_Task to complete_
Copy each line of the records below verbatim, omitting the pictures.
=== Material for this exercise ===
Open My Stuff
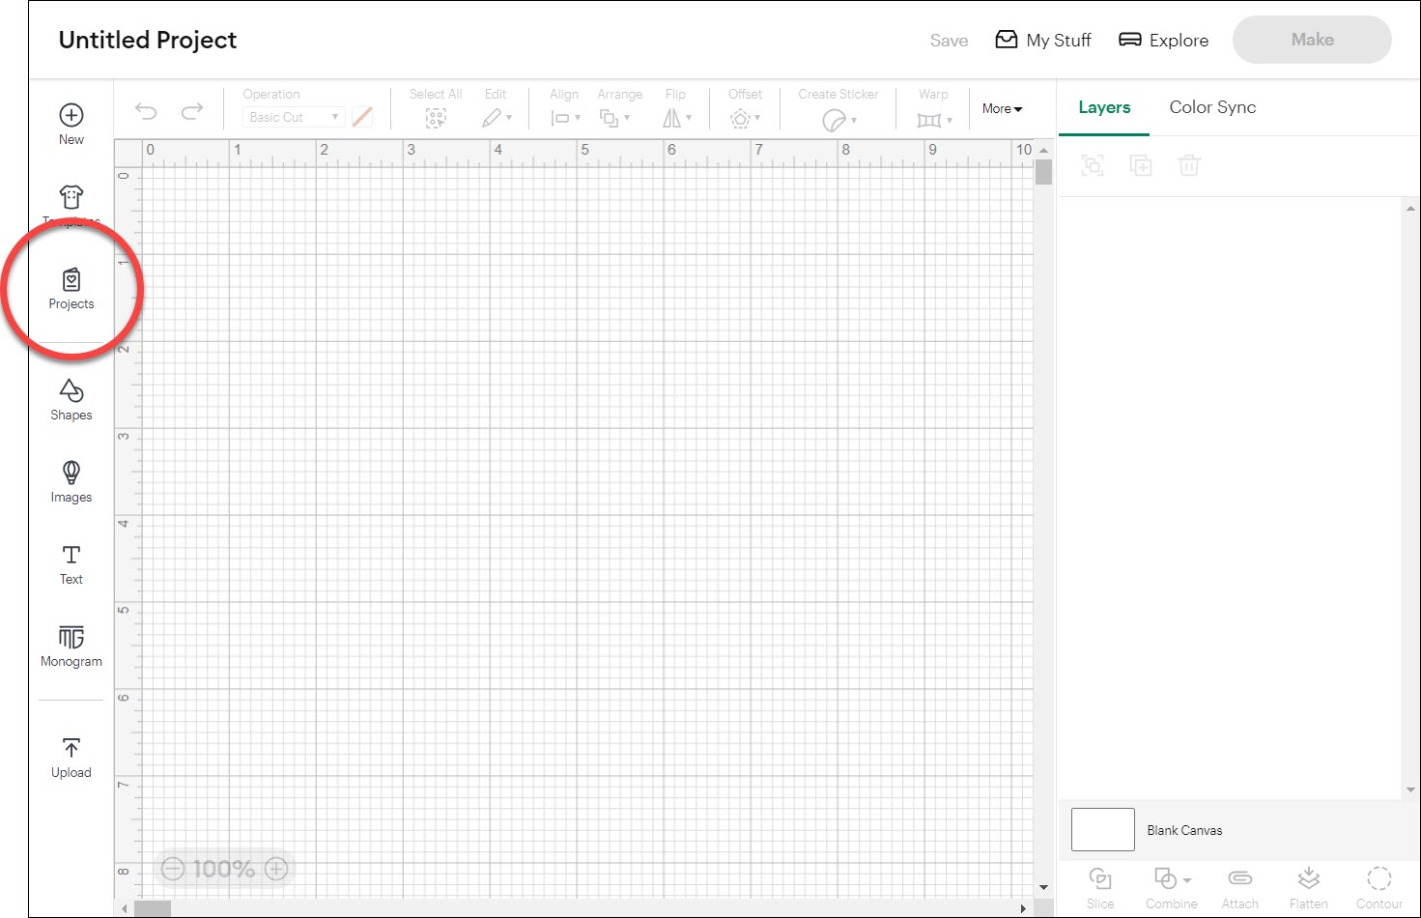This screenshot has width=1421, height=918. point(1043,40)
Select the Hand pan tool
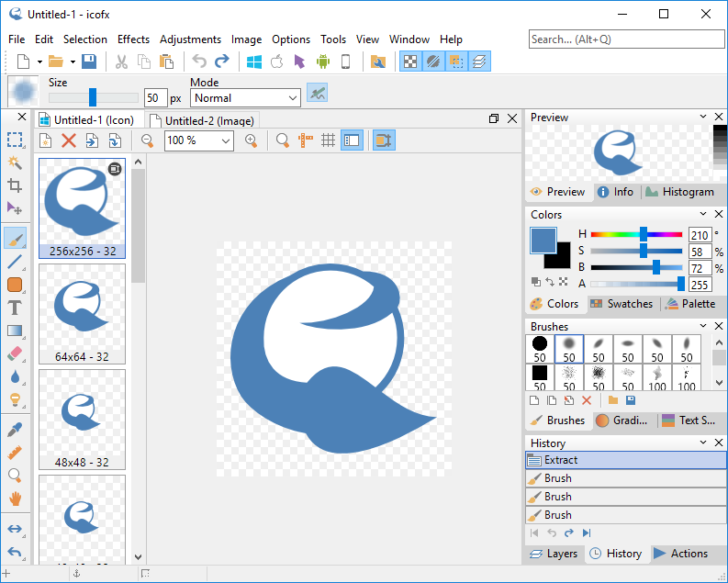The height and width of the screenshot is (583, 728). click(x=15, y=499)
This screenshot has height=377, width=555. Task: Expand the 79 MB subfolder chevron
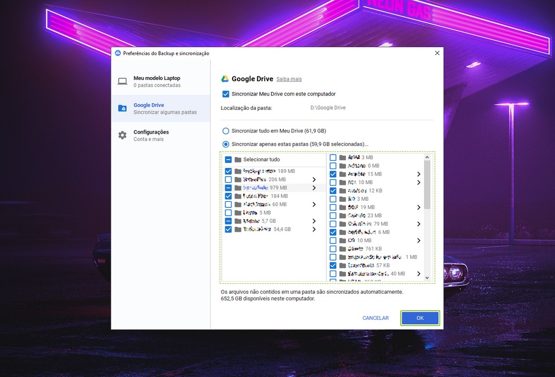(418, 224)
===
_Answer to the exercise_
Open My Stuff
This screenshot has width=1421, height=918. point(1043,40)
Select the Hand pan tool
The height and width of the screenshot is (583, 728). click(x=15, y=499)
This screenshot has height=377, width=555. Task: Expand the 79 MB subfolder chevron
(418, 224)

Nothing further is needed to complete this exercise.